* **WHAT IS BEING ASKED**
Please repeat the records exactly from their first line, finishing at the line containing "Click the LN" and including it.

• • • • •

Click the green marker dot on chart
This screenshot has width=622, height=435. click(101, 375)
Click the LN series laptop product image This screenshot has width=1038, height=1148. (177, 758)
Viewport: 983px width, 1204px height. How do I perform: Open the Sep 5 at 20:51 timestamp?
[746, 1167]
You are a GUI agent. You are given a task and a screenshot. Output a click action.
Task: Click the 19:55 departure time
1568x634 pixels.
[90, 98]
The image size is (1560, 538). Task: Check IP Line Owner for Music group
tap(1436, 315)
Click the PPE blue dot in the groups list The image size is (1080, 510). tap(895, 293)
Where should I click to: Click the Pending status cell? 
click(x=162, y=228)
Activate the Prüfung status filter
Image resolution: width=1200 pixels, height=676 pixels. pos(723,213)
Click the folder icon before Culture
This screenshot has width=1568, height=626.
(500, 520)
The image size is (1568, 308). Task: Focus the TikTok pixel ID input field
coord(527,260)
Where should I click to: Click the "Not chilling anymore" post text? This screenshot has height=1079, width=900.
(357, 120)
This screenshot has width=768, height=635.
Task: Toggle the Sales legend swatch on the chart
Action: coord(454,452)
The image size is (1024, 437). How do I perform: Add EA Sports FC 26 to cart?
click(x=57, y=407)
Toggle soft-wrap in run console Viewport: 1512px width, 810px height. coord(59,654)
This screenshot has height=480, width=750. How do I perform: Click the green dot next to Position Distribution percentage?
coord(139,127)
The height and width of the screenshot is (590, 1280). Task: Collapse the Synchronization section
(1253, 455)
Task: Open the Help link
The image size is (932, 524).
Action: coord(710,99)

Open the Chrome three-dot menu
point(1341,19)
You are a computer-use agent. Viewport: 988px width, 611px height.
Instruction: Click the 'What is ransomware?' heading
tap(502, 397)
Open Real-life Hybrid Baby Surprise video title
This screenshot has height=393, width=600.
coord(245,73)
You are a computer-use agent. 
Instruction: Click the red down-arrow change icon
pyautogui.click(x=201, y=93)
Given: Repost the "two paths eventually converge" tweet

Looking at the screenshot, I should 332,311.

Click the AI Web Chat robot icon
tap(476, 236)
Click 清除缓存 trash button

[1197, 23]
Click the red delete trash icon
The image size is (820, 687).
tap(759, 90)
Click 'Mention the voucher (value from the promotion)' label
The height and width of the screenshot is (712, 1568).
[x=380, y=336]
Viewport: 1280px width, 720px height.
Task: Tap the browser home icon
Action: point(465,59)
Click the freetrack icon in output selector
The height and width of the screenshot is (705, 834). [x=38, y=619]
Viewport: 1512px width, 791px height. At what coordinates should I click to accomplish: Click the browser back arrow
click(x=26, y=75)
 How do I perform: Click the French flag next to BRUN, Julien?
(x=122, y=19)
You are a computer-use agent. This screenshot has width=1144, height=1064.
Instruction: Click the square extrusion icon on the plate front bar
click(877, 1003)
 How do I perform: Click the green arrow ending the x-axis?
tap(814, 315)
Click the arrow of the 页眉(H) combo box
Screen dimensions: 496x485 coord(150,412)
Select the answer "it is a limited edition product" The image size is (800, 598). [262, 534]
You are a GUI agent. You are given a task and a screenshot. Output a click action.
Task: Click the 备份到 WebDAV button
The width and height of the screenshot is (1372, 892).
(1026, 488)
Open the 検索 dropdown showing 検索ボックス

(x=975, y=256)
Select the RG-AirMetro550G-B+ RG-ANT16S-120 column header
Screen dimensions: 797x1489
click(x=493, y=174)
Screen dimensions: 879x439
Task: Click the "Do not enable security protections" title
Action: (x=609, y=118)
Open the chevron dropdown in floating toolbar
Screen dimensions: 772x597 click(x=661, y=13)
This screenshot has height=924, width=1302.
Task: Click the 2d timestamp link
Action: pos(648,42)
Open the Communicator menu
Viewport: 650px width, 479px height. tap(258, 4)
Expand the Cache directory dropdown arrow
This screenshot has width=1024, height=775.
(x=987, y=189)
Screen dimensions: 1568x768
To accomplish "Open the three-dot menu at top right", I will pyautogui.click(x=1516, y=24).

• • • • •

* **SOLUTION**
Click the green marker dot on chart
This screenshot has width=622, height=435. click(101, 375)
Click the LN series laptop product image This screenshot has width=1038, height=1148. (177, 758)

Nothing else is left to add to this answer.